1. Your company will save money
This one is obvious. Joining a group purchasing organization, by definition, will actually save you money on thousands of items. Even if you think you have a great discount with your favorite store, it’s probably not as great as you think, especially if you’re the only one who’s in on it. By rule, the more buyers, the less something costs.
2. Fewer “errand” trips
Most 21st century GPOs operate with an online component. That means you can order online and the item shows up at your door. There’s no driving, parking or aisle-wandering. Don’t forget those wild goose chases to find that “one thing.” Aside from the time a shopping trip wastes, there are also incidentals like mileage costs that can add up. And then there’s the issue of closing a perfectly good business office during normal business hours. That’s where the real cost of lost business comes in.
3. More accurate invoicing
Many GPO models are set up on an invoicing system instead of onsite purchasing.
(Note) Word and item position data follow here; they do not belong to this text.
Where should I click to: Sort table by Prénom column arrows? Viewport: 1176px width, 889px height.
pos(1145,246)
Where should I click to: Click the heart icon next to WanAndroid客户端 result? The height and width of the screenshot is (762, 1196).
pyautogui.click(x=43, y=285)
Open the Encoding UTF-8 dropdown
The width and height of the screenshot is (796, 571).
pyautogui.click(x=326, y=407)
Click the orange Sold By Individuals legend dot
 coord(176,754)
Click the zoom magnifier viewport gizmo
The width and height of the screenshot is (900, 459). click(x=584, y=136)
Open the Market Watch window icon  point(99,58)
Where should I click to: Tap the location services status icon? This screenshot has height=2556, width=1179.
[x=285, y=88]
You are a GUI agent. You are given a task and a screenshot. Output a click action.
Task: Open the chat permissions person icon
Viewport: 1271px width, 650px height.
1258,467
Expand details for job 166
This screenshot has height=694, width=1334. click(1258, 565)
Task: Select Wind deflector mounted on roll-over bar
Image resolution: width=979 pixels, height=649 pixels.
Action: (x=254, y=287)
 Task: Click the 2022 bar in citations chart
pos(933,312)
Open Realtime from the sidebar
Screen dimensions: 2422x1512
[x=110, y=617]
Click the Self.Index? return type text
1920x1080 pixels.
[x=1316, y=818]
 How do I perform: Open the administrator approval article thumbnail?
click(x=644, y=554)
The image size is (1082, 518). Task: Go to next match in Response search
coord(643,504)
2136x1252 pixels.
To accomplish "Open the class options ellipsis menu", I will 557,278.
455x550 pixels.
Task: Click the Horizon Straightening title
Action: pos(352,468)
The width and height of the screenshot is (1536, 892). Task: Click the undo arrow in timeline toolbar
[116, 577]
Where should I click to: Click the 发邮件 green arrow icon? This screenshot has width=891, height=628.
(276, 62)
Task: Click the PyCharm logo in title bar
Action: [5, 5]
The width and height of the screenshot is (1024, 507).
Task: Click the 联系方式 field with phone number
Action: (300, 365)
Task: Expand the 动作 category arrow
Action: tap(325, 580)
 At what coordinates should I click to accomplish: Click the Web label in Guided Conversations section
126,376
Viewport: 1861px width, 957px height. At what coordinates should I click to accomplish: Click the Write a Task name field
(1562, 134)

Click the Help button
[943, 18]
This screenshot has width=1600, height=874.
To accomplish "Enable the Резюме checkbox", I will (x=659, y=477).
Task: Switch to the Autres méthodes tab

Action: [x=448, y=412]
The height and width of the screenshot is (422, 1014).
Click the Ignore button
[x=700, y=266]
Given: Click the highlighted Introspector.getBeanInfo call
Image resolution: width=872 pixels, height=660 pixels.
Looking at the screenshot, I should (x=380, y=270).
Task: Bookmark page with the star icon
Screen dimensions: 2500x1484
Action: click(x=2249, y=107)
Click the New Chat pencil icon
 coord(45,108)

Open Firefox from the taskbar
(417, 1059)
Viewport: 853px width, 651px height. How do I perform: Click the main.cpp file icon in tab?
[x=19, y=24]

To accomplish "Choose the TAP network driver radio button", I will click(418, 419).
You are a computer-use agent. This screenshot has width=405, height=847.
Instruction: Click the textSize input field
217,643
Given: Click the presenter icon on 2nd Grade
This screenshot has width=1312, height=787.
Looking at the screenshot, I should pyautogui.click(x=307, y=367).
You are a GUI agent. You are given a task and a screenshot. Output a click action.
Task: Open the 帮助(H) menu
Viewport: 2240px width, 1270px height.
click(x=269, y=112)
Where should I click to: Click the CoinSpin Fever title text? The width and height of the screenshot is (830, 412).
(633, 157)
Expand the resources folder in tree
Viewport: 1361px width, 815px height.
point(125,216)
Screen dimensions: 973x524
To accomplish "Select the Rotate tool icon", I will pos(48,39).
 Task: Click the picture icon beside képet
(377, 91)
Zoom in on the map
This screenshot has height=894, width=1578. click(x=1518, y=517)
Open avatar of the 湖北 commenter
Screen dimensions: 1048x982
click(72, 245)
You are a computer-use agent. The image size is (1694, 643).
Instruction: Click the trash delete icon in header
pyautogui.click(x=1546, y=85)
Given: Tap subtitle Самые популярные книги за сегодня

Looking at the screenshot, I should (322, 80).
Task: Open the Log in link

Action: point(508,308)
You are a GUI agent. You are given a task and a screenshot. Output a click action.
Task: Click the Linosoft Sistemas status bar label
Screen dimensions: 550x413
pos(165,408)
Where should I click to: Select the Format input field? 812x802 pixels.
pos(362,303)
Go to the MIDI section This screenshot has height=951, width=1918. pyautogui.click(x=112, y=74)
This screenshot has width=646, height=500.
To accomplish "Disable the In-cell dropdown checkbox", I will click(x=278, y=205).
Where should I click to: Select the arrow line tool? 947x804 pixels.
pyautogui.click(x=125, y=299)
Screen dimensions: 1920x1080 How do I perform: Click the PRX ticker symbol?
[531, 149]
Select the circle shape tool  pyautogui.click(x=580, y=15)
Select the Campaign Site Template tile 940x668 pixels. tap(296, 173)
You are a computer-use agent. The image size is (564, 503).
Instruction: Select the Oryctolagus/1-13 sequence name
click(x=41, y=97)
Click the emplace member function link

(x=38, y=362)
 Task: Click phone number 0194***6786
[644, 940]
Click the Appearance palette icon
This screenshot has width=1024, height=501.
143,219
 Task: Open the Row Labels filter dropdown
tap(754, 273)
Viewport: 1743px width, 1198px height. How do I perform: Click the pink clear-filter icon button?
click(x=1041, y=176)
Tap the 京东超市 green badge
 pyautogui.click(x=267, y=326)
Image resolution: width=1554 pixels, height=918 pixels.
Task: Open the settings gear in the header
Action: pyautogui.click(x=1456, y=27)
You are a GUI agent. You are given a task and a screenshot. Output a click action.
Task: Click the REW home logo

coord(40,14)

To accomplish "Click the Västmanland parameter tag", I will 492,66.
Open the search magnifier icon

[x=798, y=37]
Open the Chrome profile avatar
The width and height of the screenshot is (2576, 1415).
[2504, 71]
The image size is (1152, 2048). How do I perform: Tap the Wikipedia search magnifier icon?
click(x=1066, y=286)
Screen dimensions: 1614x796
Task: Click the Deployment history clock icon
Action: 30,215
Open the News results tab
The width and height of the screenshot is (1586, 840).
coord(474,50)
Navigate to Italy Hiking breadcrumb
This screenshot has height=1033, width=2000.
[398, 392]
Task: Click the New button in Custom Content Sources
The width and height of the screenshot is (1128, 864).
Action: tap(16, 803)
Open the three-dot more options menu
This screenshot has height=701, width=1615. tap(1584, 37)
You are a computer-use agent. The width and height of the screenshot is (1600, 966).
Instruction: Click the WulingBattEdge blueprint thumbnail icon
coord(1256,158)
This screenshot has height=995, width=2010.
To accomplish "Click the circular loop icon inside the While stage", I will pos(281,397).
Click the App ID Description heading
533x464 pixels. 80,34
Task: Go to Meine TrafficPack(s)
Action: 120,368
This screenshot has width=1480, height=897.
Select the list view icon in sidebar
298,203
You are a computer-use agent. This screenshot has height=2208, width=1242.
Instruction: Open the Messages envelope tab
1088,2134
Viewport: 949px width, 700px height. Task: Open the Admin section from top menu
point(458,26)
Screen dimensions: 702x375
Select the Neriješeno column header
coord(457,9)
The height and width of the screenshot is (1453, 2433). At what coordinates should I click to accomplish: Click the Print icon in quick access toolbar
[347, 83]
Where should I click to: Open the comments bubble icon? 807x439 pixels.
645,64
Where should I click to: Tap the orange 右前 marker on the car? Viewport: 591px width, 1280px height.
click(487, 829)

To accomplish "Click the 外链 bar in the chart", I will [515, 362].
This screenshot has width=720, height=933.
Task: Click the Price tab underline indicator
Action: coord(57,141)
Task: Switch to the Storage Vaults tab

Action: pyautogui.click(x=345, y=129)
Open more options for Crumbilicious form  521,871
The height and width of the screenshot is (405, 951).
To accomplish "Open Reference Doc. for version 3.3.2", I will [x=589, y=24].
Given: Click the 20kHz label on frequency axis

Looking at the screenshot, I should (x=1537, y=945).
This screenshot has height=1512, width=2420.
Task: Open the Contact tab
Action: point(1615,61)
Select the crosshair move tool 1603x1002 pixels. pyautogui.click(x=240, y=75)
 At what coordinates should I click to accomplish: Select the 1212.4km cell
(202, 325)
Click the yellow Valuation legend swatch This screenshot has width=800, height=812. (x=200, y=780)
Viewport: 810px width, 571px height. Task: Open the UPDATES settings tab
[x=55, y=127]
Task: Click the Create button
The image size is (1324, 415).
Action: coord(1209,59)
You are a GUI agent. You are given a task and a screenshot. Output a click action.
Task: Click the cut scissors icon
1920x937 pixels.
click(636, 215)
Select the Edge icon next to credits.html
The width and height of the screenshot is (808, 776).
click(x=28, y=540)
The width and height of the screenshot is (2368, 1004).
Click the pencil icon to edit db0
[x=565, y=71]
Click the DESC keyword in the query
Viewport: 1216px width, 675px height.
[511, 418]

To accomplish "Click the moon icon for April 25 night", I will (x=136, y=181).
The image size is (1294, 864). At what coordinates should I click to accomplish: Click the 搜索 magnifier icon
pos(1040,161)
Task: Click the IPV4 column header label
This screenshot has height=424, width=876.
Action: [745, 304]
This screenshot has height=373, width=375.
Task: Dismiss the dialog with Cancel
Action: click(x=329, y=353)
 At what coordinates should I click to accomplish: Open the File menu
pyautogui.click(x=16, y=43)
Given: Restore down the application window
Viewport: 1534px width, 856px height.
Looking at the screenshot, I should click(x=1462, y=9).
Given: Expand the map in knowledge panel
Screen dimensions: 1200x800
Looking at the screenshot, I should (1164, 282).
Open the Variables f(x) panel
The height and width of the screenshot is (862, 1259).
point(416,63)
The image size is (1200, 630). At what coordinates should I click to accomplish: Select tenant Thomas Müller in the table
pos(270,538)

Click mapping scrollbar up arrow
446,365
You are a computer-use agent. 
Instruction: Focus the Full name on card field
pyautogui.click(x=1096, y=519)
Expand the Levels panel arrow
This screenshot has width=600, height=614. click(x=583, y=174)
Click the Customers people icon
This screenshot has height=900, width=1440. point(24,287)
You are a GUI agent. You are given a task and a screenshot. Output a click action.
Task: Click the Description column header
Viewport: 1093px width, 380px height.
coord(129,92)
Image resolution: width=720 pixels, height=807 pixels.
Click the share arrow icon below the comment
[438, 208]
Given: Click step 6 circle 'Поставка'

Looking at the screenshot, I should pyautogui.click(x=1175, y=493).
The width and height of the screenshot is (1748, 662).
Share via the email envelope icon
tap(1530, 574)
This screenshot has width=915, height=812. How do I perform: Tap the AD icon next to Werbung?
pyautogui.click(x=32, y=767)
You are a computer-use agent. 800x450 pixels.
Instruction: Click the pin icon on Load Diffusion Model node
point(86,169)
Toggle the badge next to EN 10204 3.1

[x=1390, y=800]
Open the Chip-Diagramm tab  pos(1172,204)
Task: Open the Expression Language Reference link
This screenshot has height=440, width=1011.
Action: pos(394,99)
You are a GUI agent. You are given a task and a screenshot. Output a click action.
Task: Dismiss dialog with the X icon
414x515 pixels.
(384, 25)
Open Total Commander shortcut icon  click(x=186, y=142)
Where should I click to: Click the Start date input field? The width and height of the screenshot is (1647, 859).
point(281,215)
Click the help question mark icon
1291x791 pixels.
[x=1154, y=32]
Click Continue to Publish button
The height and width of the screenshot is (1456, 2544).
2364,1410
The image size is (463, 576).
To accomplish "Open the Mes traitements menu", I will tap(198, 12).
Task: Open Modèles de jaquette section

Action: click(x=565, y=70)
That means suppliers send an itemized invoice instead of an easily losable store receipt. Suppliers then send invoices by snail mail, so they can be more easily collected and approved. In addition, some GPOs offer electronic invoicing, and that adds even more accuracy. As much as we tend to trust human interaction, there are fewer mistakes when there are fewer humans involved.
4. Lower credit card fees
The majority of all business purchases are completed using credit or debit cards. In the case of credit cards or credit lines, interest is accruing every second and if it’s not paid on time, there are extra fees. Then, there are annual fees just for the privilege of using the card. That’s a lot of extra money going out the door. With GPOs, you can usually pay as a single entity (i.e. PMC) instead of issuing credit cards to each property for each individual purchase. Most suppliers offer 30-day terms. Some offer a discount if you pay early.
5. More productivity
Anyone can tell you that shopping online saves time (see the item above about fewer errand trips) on driving, shopping and product hunts. All that time could certainly be put to better use, from administrative work to quality resident time. Some GPOs offer ongoing product subscriptions too, so your favorite products show up on time every month and you never have to worry about out-of-stock issues or product shortages again.
While the idea of the group purchasing organization might seem old fashion or constricting to some, it’s really just a classic, financial no-brainer. You save money, you get what you want, and it shows up at your property. In almost every case, it’s just smarter.